> [Document]:
※

Conçu pour simplifier la procédure, réduire les délais des jugements et limiter la détention provisoire, le nouveau code pénal amplifie également la perte de sens. Désormais, quand un mineur commet un délit, un éducateur de la PJJ a deux mois pour recueillir « des éléments biographiques » avant l’audience dite de culpabilité, où le jeune doit se déclarer coupable ou non. En général, l’éducateur n’a le temps de rencontrer qu’une seule fois l’adolescent. Une gageure, quand il s’agit de tisser un lien de confiance avec des enfants au parcours traumatique.
« Un mineur qui passe à l’acte est avant tout un enfant en souffrance, par conséquent un enfant en danger », explique Jacqueline Francisco cosecrétaire nationale du SNPESPJJ/FSU. En effet, 55 % des mineurs délinquants sont suivis par la protection de l’enfance car ils sont eux-mêmes victimes de maltraitance ou d’une carence éducative familiale, selon l’Association française des magistrats de la jeunesse et de la famille. « Le travail éducatif, c’est de l’humain, rappelle l’éducatrice. Il faut du temps. Or, le temps de l’enfant n’est pas le temps de l’adulte, et encore moins celui du législateur qui a imaginé des procédures extrêmement courtes. »

※

> [Consigne donnée A]:
Retouchez le passage du document en commençant par « Conçu pour simplifier » et en allant jusqu'à « au parcours traumatique. », avec « trois mois » à la place de « deux mois ».
> [Consigne donnée B]:
D'après le document, répondez brièvement :
(i) En général, combien de fois l'éducateur a-t-il le temps de rencontrer l'adolescent ?
(ii) Quelle part des mineurs délinquants est suivie par la protection de l'enfance ?
(iii) Quelle fonction occupe Jacqueline Francisco ?
Les données ne jouent aucun rôle dans ce travail.

> [Données brutes]:
※

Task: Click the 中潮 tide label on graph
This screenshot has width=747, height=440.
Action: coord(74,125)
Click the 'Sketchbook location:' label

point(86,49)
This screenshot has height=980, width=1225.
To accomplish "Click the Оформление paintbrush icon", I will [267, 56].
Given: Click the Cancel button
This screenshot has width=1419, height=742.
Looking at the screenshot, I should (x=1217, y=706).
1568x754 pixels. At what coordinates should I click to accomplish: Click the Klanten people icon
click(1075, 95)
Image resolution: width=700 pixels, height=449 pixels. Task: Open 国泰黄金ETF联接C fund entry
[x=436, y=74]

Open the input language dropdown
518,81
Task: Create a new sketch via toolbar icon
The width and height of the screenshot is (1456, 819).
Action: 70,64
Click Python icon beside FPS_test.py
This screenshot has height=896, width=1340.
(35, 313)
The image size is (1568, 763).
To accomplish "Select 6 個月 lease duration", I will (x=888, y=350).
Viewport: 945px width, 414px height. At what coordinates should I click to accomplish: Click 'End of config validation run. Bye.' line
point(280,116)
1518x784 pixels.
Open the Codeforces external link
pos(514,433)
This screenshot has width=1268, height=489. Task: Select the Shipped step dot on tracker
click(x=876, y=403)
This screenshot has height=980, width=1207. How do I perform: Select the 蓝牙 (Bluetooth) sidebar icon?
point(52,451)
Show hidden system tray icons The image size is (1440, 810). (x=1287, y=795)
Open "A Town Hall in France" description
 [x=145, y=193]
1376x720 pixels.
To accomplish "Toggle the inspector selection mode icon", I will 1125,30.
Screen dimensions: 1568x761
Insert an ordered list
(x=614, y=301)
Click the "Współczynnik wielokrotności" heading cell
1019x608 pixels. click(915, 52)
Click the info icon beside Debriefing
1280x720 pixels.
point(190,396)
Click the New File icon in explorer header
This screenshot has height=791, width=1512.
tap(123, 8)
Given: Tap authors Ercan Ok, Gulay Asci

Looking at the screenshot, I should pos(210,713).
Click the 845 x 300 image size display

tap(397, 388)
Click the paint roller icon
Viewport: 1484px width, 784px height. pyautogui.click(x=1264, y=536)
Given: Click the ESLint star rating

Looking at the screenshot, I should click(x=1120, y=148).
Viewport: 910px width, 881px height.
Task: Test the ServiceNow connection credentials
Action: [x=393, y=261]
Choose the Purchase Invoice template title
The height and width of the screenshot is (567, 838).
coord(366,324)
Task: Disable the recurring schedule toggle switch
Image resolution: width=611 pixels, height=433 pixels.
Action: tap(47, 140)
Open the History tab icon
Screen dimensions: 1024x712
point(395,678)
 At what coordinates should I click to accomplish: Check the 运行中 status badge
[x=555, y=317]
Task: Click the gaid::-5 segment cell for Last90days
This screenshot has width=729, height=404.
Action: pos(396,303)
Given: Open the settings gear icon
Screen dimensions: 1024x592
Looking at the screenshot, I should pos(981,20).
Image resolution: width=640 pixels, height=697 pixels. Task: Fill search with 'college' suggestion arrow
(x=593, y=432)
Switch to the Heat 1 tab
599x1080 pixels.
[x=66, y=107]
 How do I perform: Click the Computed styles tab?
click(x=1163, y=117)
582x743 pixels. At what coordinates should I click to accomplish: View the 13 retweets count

※

> [Réponse rédigée A]:
Conçu pour simplifier la procédure, réduire les délais des jugements et limiter la détention provisoire, le nouveau code pénal amplifie également la perte de sens. Désormais, quand un mineur commet un délit, un éducateur de la PJJ a trois mois pour recueillir « des éléments biographiques » avant l’audience dite de culpabilité, où le jeune doit se déclarer coupable ou non. En général, l’éducateur n’a le temps de rencontrer qu’une seule fois l’adolescent. Une gageure, quand il s’agit de tisser un lien de confiance avec des enfants au parcours traumatique.

> [Réponse rédigée B]:
(i) Une seule fois.
(ii) 55 %.
(iii) Cosecrétaire nationale du SNPESPJJ/FSU.